Work to do =>
Write out the data below again, replacing every "Instruction" with "Goal" and keeping everything else the same.

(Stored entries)
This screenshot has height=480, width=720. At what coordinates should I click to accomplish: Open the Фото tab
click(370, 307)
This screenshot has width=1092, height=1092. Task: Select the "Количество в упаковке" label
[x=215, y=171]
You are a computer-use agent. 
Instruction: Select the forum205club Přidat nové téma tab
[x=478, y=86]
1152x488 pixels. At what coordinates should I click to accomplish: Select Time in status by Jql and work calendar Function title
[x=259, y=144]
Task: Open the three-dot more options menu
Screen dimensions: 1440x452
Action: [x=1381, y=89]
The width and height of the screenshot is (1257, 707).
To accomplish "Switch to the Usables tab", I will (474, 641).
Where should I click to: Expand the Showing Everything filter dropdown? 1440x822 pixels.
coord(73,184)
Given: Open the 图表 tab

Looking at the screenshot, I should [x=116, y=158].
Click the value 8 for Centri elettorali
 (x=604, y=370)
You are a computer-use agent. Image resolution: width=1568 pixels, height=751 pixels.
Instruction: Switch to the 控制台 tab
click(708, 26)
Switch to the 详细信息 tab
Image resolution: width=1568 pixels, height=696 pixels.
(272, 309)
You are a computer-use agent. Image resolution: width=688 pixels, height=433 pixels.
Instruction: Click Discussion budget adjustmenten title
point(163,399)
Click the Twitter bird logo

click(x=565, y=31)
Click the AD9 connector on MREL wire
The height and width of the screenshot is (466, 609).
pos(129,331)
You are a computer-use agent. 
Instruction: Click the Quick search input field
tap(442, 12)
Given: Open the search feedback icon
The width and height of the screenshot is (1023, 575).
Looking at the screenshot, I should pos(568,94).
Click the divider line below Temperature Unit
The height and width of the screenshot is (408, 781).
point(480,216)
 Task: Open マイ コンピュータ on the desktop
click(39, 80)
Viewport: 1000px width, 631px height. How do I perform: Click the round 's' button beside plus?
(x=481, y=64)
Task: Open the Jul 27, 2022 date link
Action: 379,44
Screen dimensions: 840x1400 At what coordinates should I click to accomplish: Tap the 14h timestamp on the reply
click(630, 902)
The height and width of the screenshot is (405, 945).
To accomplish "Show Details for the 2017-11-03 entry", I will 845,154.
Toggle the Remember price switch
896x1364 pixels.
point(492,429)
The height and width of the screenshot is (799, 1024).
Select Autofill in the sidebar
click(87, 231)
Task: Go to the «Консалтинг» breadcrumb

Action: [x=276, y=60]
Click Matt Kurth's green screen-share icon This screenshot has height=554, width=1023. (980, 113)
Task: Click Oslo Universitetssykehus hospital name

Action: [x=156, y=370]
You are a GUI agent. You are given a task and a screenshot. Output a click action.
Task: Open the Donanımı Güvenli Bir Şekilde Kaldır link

Full output =>
This screenshot has height=480, width=720. At what coordinates should I click to accomplish: Open the Фото tab
click(370, 307)
This screenshot has width=1092, height=1092. Task: Select the "Количество в упаковке" label
[x=215, y=171]
You are a computer-use agent. 
Goal: Select the forum205club Přidat nové téma tab
[x=478, y=86]
1152x488 pixels. At what coordinates should I click to accomplish: Select Time in status by Jql and work calendar Function title
[x=259, y=144]
Task: Open the three-dot more options menu
Screen dimensions: 1440x452
Action: [x=1381, y=89]
The width and height of the screenshot is (1257, 707).
To accomplish "Switch to the Usables tab", I will (474, 641).
Where should I click to: Expand the Showing Everything filter dropdown? 1440x822 pixels.
coord(73,184)
Given: Open the 图表 tab

Looking at the screenshot, I should [x=116, y=158].
Click the value 8 for Centri elettorali
 (x=604, y=370)
You are a computer-use agent. Image resolution: width=1568 pixels, height=751 pixels.
Goal: Switch to the 控制台 tab
click(708, 26)
Switch to the 详细信息 tab
Image resolution: width=1568 pixels, height=696 pixels.
(272, 309)
You are a computer-use agent. Image resolution: width=688 pixels, height=433 pixels.
Goal: Click Discussion budget adjustmenten title
point(163,399)
Click the Twitter bird logo

click(x=565, y=31)
Click the AD9 connector on MREL wire
The height and width of the screenshot is (466, 609).
pos(129,331)
You are a computer-use agent. 
Goal: Click the Quick search input field
tap(442, 12)
Given: Open the search feedback icon
The width and height of the screenshot is (1023, 575).
Looking at the screenshot, I should pos(568,94).
Click the divider line below Temperature Unit
The height and width of the screenshot is (408, 781).
point(480,216)
 Task: Open マイ コンピュータ on the desktop
click(39, 80)
Viewport: 1000px width, 631px height. How do I perform: Click the round 's' button beside plus?
(x=481, y=64)
Task: Open the Jul 27, 2022 date link
Action: 379,44
Screen dimensions: 840x1400 At what coordinates should I click to accomplish: Tap the 14h timestamp on the reply
click(630, 902)
The height and width of the screenshot is (405, 945).
To accomplish "Show Details for the 2017-11-03 entry", I will 845,154.
Toggle the Remember price switch
896x1364 pixels.
point(492,429)
The height and width of the screenshot is (799, 1024).
Select Autofill in the sidebar
click(87, 231)
Task: Go to the «Консалтинг» breadcrumb

Action: [x=276, y=60]
Click Matt Kurth's green screen-share icon This screenshot has height=554, width=1023. (980, 113)
Task: Click Oslo Universitetssykehus hospital name

Action: [x=156, y=370]
You are a GUI agent. You are given a task and a screenshot. Output a click action.
Task: Open the Donanımı Güvenli Bir Şekilde Kaldır link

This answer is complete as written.